Da quel «ha preso più voti Berlusconi da morto che Conte da vivo», siluro che il Garante aveva rifilato all’Avvocato subito dopo il tracollo del Movimento 5 Stelle alle elezioni europee, sembra passato un secolo, e invece non era neanche due mesi fa. Ora il racconto, depauperato dai tormentoni che col passare degli anni hanno reso la sfida tra i due un incrocio impossibile tra una soap opera e un cartone animato tipo Willy il coyote e Beep-Beep, dove il primo inseguiva l’altro senza mai riuscire ad acchiapparlo, è improntato al massimo del politicismo, con una narrazione non troppo dissimile da quelle liturgie tipiche dei partiti novecenteschi che il M5S era nato per liquidare del tutto: assemblea sì, assemblea no, assemblea come; decide un ristretto gruppo di persone, come vorrebbe il fondatore; oppure è sovrana la volontà di tutti, come chiede il capo politico, più incline a riscoprire l’originario senso dell’«uno vale uno».

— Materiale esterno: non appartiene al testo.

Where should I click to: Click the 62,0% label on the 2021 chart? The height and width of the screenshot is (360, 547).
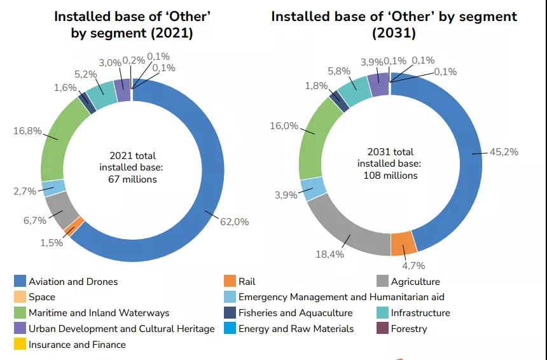235,222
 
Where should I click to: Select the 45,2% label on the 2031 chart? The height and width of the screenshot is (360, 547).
504,152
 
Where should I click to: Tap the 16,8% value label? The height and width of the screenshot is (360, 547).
27,131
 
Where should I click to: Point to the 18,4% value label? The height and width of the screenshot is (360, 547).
330,254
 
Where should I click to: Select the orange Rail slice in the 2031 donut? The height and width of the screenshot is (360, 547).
403,243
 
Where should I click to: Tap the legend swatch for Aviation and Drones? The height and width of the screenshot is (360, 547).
20,281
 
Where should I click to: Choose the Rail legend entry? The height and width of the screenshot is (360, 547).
247,281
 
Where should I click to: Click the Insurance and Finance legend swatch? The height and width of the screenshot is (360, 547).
20,345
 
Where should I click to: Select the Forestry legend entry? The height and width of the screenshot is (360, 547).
408,329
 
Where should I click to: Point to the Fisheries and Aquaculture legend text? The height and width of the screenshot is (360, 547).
295,313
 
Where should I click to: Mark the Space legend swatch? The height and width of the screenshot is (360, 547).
20,297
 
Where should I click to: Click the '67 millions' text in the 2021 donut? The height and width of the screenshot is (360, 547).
132,179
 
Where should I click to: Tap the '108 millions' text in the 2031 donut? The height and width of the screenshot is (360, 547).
391,175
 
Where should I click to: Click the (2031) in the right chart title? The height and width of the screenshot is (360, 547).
394,32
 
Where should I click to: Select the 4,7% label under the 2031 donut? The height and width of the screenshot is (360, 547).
413,265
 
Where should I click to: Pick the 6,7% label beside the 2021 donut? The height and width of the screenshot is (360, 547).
35,221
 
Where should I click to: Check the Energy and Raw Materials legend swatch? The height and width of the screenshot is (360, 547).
230,329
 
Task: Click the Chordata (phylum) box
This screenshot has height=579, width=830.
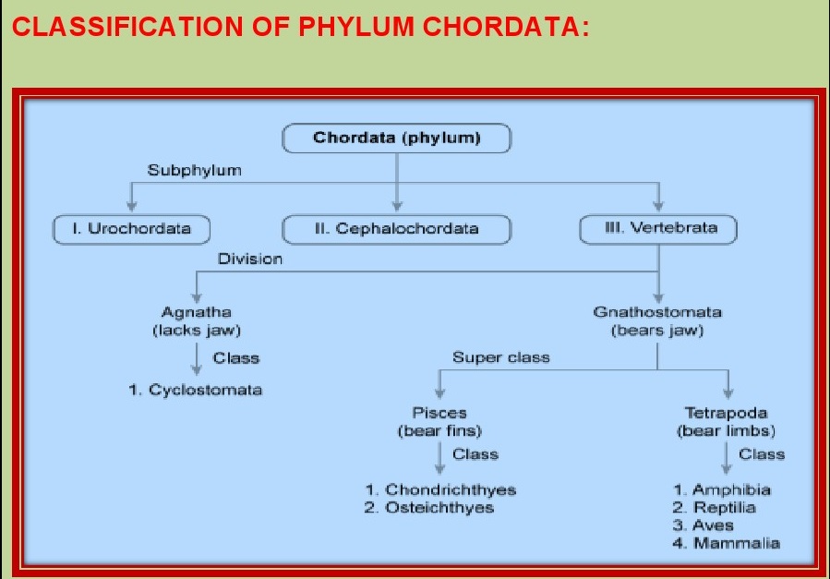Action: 396,139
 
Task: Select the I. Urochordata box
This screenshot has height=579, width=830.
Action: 130,228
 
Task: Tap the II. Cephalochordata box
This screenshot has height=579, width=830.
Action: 396,228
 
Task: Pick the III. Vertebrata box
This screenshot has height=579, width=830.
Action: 659,227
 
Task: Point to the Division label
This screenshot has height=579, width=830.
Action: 250,259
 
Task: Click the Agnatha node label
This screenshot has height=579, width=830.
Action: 196,312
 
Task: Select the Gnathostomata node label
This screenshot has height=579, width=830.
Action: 657,312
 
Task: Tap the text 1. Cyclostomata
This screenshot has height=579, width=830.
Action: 196,390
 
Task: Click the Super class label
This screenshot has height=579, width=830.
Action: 500,357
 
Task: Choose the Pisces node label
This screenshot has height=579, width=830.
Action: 439,413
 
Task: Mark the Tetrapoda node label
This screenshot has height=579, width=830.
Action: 726,413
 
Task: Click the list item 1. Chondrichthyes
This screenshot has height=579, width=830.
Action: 439,489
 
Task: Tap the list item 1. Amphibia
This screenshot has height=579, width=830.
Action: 722,489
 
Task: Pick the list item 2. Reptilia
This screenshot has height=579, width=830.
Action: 715,508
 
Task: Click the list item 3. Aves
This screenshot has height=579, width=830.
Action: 704,525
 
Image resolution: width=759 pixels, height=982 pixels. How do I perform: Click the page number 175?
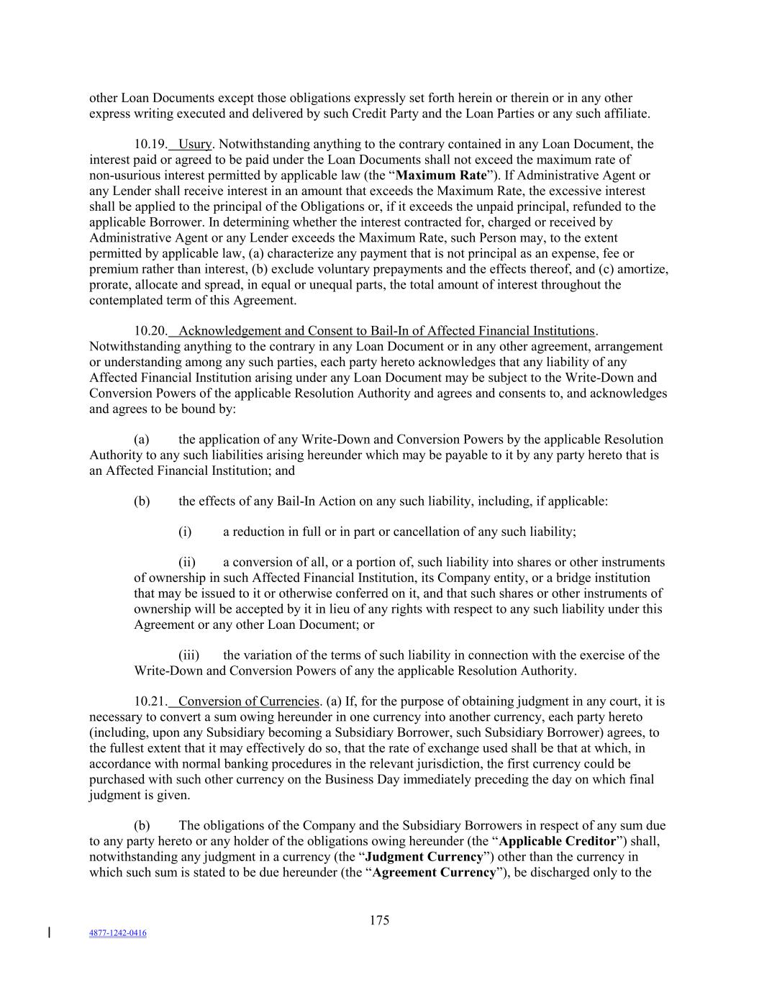379,920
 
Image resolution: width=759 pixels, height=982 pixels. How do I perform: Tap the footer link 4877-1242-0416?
118,933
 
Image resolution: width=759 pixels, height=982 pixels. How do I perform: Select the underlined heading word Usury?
195,145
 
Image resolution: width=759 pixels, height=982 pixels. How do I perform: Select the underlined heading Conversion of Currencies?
248,701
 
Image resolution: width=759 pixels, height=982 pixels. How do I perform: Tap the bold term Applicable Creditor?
557,842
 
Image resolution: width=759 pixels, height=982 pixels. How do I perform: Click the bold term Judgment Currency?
424,857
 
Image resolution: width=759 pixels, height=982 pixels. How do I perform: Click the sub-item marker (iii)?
188,655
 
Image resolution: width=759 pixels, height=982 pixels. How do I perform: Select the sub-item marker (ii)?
187,563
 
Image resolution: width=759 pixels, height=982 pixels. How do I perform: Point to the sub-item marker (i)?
185,532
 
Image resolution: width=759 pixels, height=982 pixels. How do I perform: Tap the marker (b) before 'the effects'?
142,501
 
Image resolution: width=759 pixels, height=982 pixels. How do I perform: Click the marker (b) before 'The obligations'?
142,826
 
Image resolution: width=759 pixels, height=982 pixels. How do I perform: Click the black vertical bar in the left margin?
49,933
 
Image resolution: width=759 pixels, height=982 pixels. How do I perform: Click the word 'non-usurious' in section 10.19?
123,176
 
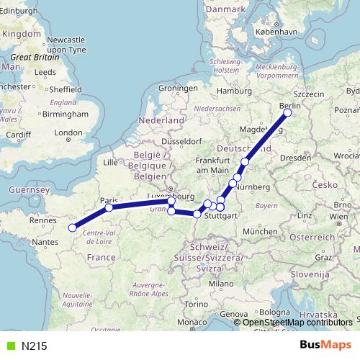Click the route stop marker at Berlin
point(287,113)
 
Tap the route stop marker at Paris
point(109,207)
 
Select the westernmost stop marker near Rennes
point(72,228)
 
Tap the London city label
point(69,132)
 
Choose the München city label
point(259,231)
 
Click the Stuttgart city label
point(220,215)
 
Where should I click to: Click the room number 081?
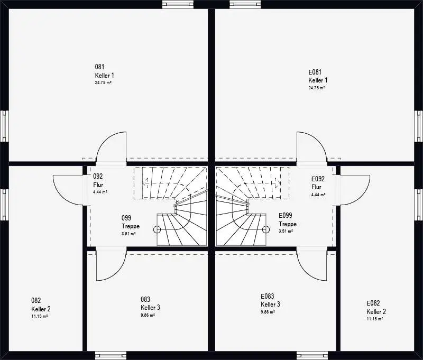99,67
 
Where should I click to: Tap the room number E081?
315,72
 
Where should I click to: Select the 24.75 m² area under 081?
103,83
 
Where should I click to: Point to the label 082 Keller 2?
41,304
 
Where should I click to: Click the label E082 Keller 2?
376,307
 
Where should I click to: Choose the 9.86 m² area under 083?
148,315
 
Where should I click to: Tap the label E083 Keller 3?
270,300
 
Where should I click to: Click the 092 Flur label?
98,180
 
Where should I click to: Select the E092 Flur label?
318,183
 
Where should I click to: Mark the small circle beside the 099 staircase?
157,229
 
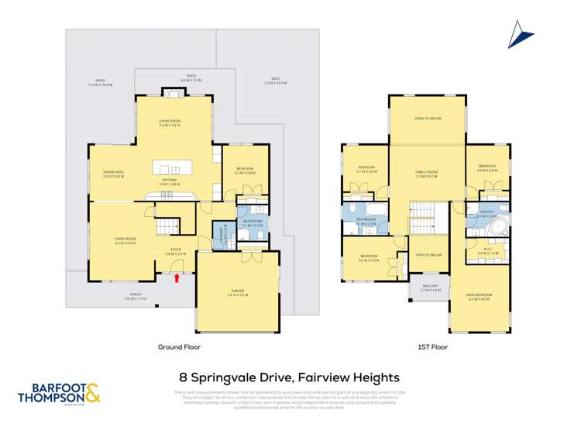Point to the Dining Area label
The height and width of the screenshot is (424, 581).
pos(114,175)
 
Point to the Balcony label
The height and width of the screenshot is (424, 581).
pos(428,290)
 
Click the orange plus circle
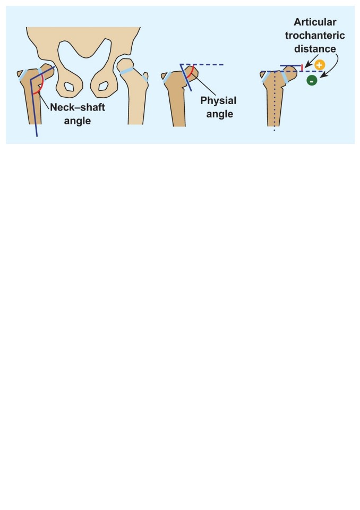319,65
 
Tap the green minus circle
312,80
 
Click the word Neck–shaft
78,107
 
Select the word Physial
218,100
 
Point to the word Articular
315,22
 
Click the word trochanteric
315,35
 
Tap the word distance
315,48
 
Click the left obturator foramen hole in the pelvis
68,87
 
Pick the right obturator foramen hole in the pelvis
104,86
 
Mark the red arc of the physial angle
191,72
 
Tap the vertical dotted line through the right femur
275,101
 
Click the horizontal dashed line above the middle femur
202,65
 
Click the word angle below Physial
219,114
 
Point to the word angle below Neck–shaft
78,121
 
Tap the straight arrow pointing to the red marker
311,61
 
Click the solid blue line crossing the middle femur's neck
186,78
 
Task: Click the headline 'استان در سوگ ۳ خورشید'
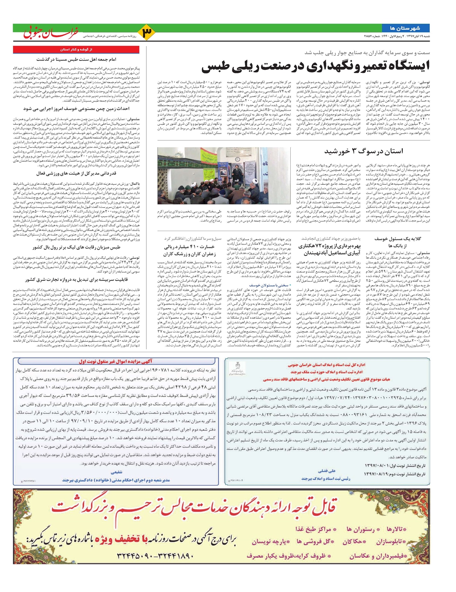[364, 151]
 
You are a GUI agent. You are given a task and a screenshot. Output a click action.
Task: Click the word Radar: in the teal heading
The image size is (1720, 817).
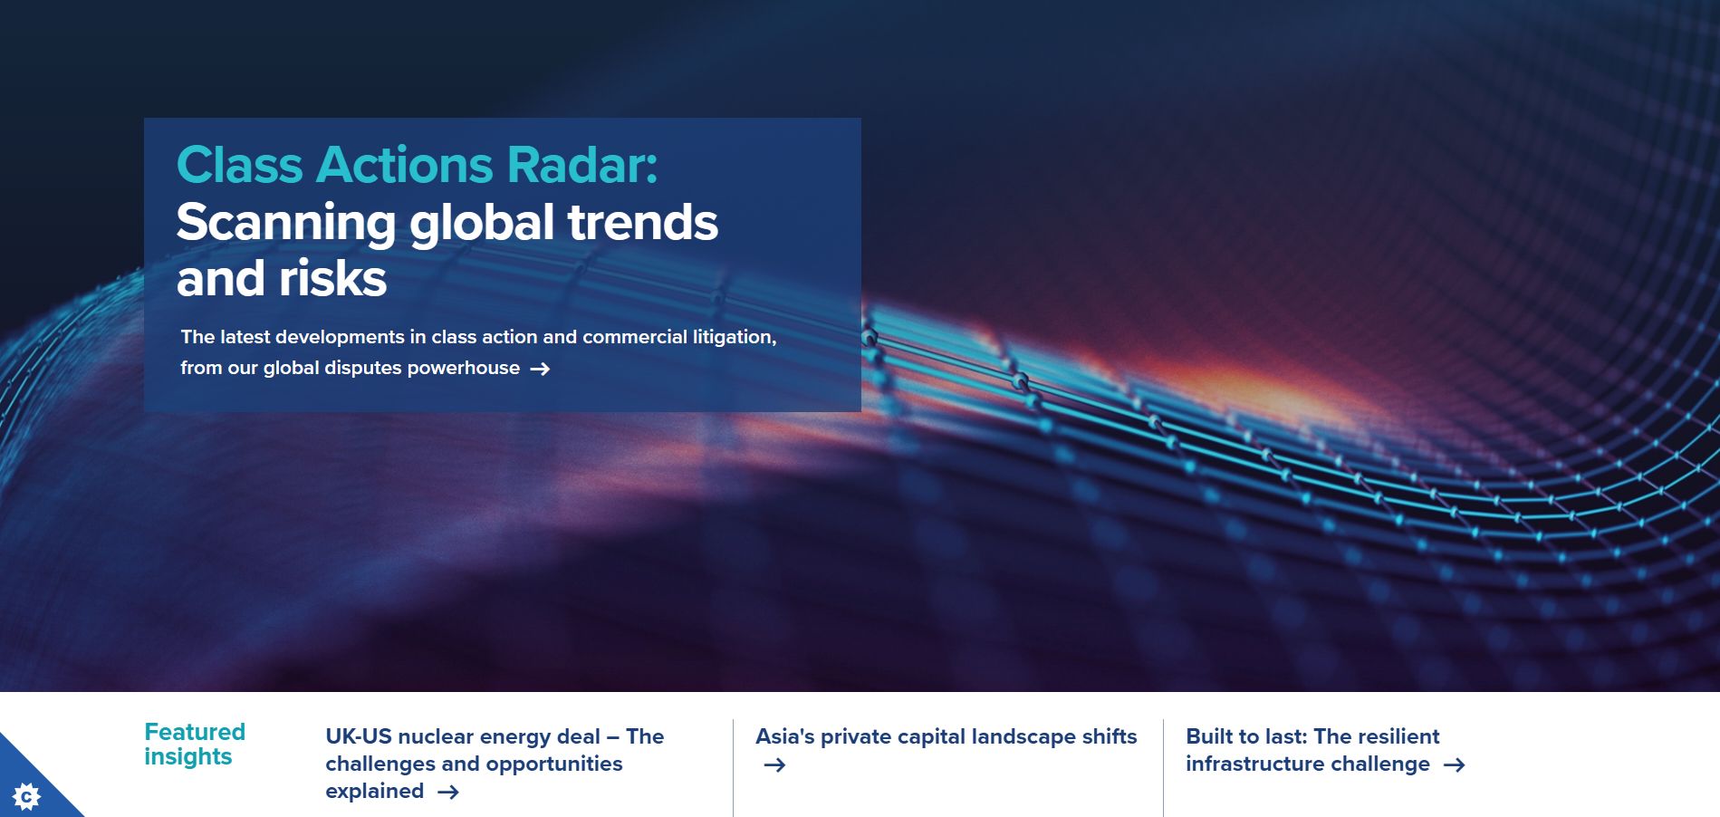pyautogui.click(x=582, y=165)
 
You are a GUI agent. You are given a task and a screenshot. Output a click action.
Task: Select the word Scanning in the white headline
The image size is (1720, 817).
pyautogui.click(x=286, y=223)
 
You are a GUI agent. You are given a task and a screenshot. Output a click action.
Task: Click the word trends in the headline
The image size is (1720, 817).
pyautogui.click(x=642, y=223)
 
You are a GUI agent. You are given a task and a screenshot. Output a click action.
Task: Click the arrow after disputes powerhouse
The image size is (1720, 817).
pyautogui.click(x=540, y=369)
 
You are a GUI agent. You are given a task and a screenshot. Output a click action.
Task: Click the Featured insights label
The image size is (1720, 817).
pyautogui.click(x=195, y=744)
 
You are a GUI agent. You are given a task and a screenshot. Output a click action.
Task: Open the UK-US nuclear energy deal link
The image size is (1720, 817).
pyautogui.click(x=495, y=764)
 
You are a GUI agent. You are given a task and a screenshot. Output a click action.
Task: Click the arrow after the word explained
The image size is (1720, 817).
pyautogui.click(x=448, y=793)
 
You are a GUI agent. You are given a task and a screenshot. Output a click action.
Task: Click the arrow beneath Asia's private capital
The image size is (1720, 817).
pyautogui.click(x=774, y=765)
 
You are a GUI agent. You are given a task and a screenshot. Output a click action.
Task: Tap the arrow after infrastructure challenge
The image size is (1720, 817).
pyautogui.click(x=1454, y=765)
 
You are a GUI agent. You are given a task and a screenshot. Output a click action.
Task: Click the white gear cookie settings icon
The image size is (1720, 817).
pyautogui.click(x=27, y=797)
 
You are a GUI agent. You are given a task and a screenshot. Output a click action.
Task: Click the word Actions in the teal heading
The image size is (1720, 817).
pyautogui.click(x=405, y=165)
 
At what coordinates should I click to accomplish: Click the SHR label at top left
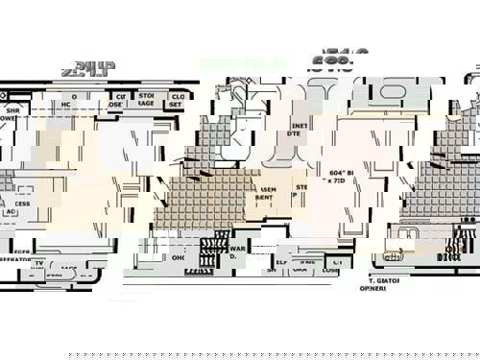[12, 111]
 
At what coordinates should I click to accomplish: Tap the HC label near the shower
[66, 104]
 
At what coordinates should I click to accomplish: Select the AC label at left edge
[13, 212]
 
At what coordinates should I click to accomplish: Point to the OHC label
[179, 257]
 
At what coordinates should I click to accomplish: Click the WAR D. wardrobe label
[237, 252]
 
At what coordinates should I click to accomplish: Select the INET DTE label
[297, 130]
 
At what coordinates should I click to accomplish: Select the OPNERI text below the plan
[373, 288]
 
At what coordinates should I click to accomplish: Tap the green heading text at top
[228, 63]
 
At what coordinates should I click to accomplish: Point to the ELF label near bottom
[281, 261]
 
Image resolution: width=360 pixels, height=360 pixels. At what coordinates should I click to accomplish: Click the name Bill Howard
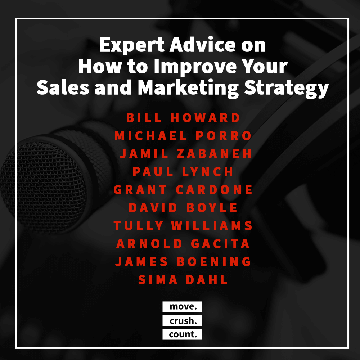(183, 118)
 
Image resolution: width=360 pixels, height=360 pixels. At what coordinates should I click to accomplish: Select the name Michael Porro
(183, 136)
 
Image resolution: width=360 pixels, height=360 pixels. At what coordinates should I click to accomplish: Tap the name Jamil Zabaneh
(186, 154)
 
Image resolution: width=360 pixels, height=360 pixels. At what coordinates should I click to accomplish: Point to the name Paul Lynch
(183, 172)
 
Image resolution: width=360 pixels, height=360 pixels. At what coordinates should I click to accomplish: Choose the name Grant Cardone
(183, 190)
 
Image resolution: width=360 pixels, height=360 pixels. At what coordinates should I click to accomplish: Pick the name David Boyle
(183, 208)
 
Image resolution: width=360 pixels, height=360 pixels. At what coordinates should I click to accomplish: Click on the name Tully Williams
(183, 226)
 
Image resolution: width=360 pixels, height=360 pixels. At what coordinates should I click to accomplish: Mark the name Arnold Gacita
(183, 244)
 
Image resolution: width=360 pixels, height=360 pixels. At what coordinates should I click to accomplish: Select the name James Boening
(183, 261)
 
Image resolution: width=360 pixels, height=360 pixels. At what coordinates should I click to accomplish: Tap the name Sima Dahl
(183, 280)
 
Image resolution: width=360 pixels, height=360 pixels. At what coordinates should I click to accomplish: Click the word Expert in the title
(132, 45)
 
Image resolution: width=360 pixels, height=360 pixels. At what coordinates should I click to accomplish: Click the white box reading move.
(182, 307)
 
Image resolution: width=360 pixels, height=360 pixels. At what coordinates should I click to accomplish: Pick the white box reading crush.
(182, 320)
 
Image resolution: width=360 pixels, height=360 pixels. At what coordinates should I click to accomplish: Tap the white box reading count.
(182, 334)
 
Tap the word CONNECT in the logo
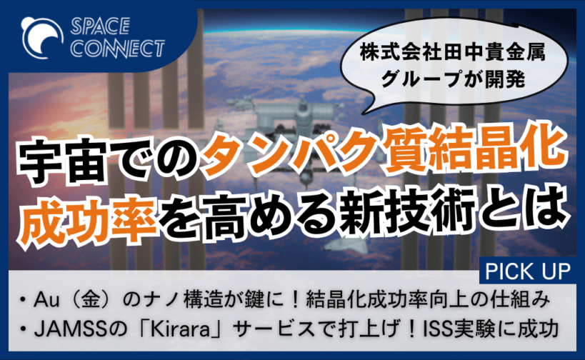click(118, 49)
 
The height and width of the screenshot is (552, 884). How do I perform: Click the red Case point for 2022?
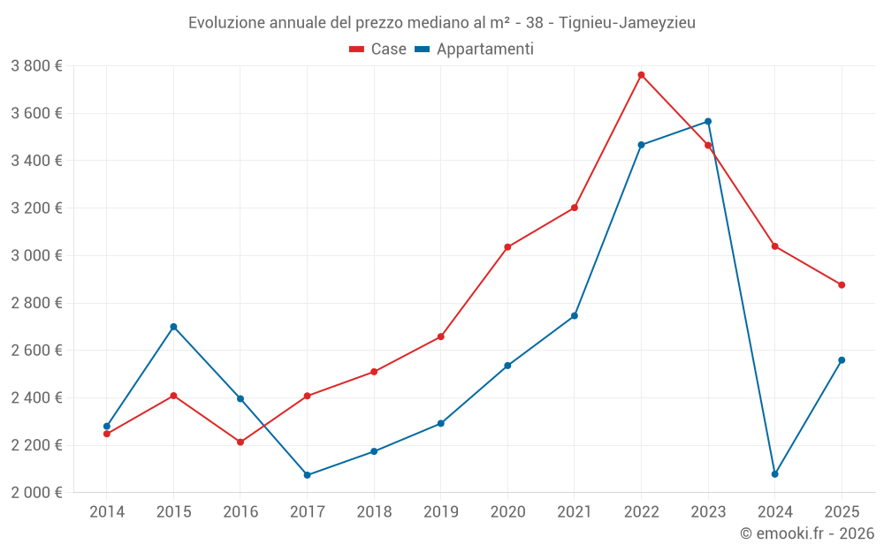pos(641,75)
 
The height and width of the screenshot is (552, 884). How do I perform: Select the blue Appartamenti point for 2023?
pos(708,122)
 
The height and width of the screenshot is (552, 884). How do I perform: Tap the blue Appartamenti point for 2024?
pos(775,474)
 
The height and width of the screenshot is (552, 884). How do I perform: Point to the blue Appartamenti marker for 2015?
pos(173,327)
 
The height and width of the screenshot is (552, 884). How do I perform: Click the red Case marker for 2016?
pos(240,442)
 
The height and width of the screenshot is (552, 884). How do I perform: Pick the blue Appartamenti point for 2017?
pos(307,475)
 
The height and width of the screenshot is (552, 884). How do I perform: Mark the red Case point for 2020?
pos(507,247)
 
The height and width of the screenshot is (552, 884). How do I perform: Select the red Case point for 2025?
pos(842,285)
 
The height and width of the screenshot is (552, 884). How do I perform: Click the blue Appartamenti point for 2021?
pos(575,316)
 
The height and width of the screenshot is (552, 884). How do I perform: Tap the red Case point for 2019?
pos(441,336)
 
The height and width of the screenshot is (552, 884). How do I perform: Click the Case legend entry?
pos(378,49)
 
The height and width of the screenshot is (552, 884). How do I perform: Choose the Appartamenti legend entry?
pos(474,49)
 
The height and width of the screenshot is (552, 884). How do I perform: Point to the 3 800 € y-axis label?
pos(36,66)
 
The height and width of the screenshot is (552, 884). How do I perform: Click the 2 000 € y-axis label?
pos(36,493)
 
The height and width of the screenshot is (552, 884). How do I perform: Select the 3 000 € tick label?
pos(36,256)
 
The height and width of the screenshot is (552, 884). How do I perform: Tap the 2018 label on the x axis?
pos(374,511)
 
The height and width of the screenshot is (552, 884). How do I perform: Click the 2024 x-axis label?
pos(775,511)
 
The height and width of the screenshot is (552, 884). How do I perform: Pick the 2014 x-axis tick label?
pos(107,511)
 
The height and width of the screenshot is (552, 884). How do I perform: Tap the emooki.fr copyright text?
pos(807,533)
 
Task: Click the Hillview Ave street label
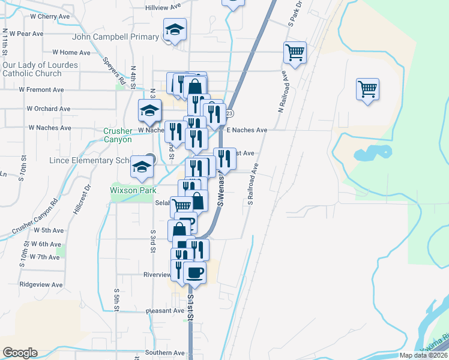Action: (x=163, y=7)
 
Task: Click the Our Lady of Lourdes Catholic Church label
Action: (x=40, y=69)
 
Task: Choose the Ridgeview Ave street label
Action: (x=41, y=284)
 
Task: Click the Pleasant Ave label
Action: (x=165, y=311)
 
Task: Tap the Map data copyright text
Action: (x=423, y=355)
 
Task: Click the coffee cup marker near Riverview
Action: (x=194, y=272)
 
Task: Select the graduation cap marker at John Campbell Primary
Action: (x=175, y=30)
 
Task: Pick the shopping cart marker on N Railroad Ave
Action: (x=295, y=52)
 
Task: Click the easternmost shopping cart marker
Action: (x=367, y=89)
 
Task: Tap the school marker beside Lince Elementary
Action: (x=142, y=167)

I parlamentari più vicini a Conte rimarcano che di scontro, tecnicamente, non si può parlare. Perché, sottolineano, «agli sberleffi di Grillo, Giuseppe non ha mai risposto con un attacco personale, anzi». A ripercorrere a ritroso il viaggio retorico nello scambio di battute tra i due, in effetti, il comico ha sempre trafitto l’avvocato con la sua oratoria pungente ma l’altro, tolta una volta che gli aveva indirettamente dato del «padre padrone», ha sempre porto l’altra guancia. Semmai, in maniera più sottile, cosa che ha fatto anche durante l’ultimo ping pong di ieri l’altro, l’ex presidente del Consiglio, a più riprese, ha considerato la scelta di aderire alla maggioranza che sosteneva il governo Draghi come la madre di tutte le sconfitte poi incassate alle urne dal Movimento. «Ed è noto a tutti, dentro e fuori il Movimento», dicono i suoi, «che l’artefice di quella decisione, quello che l’ha portata avanti a tutti i costi, è stato Grillo, che con Draghi ha conservato un rapporto anche dopo la fine dell’esecutivo…».
Domani si riparte da ieri. «Non ne abbiamo parlato» e «ne parleremo», «io sono il garante» e «ti informerò prontamente». Sullo sfondo, un’assemblea costituente tutta da definire. Sulla scena, i duellanti e un telefono che non squilla, quasi mai.